La capacità del marketing comunicativo di Uber, è tale da farla risultare ancora oggi, nell’immaginario comune, ammirevole addirittura sul fronte del tema fiscale. Ricordiamo tutti la sfacciata, per la sua falsità, “inchiesta” di Marco Maisano della trasmissione Le Iene, di qualche anno fa, che descriveva i tassisti italiani come degli irrecuperabili evasori, e vi contrapponeva invece l’ “Eden” che con Uber (e le altre multinazionali, aggiungiamo noi) avremmo avuto consentendo l’ingresso di questa multinazionale nel trasporto pubblico non di linea italiano. La realtà, come anche i non addetti ai lavori sanno quando si parla di multinazionali, è tutt’altra, ed anzi Uber è stata ribattezzata dalla stampa specializzata come “la regina degli evasori in Europa“.
In questa analisi del Centre for International Corporate Tax Accountability and Research, emerge in dettaglio l’incredibile gioco di “scatole cinesi” creato dalla multinazionale per eludere il fisco.

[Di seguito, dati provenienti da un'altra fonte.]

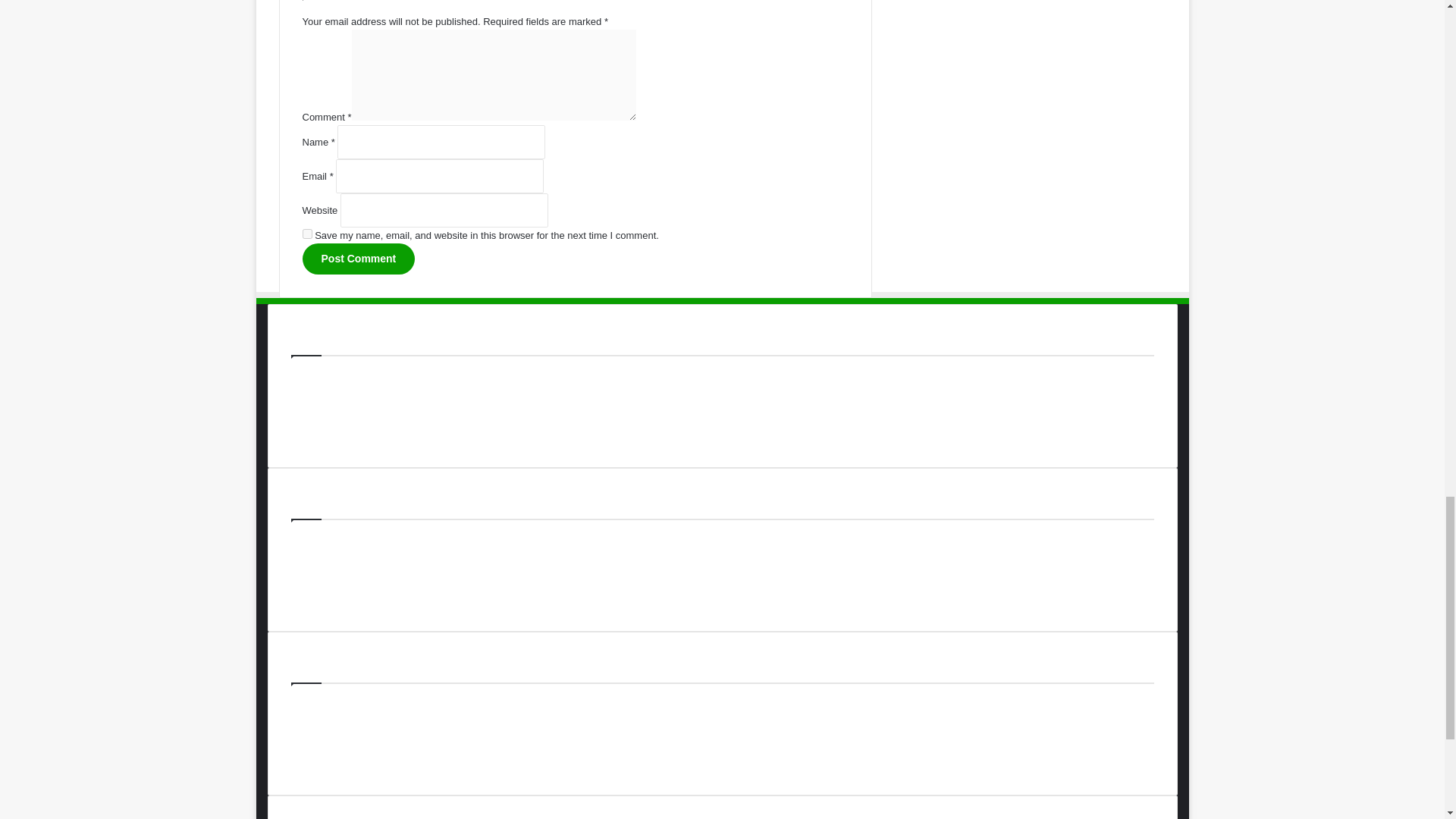
yes (306, 234)
Post Comment (357, 258)
Post Comment (357, 258)
Given the description of an element on the screen output the (x, y) to click on. 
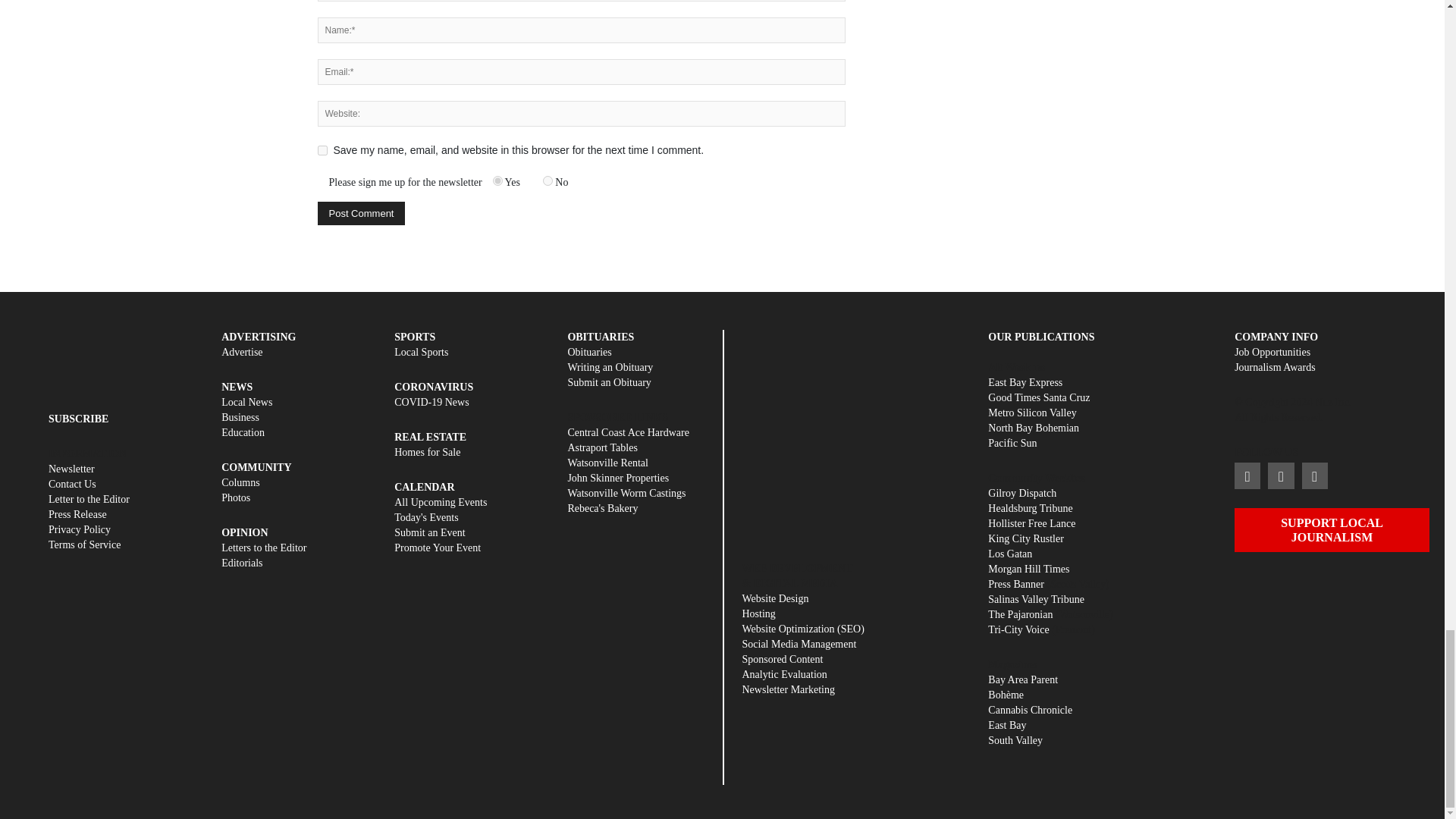
Yes (497, 180)
No (548, 180)
yes (321, 150)
Post Comment (360, 213)
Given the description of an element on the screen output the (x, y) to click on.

Dallo studio si comprende anche quanto basso sia l’utile reale che resta all’autista una volta che si è messo nelle mani di Uber, sia per la politica di bassi prezzi da esso praticata, sia per l’alta commissione pretesa, sia per la totale assenza di tutele riconosciuta a coloro che sempre più tribunali riconoscono come veri e propri dipendenti a tutti gli effetti. Non è un caso che dopo appena un anno, il tasso di abbandono da parte degli autisti di Uber, sia del 96%.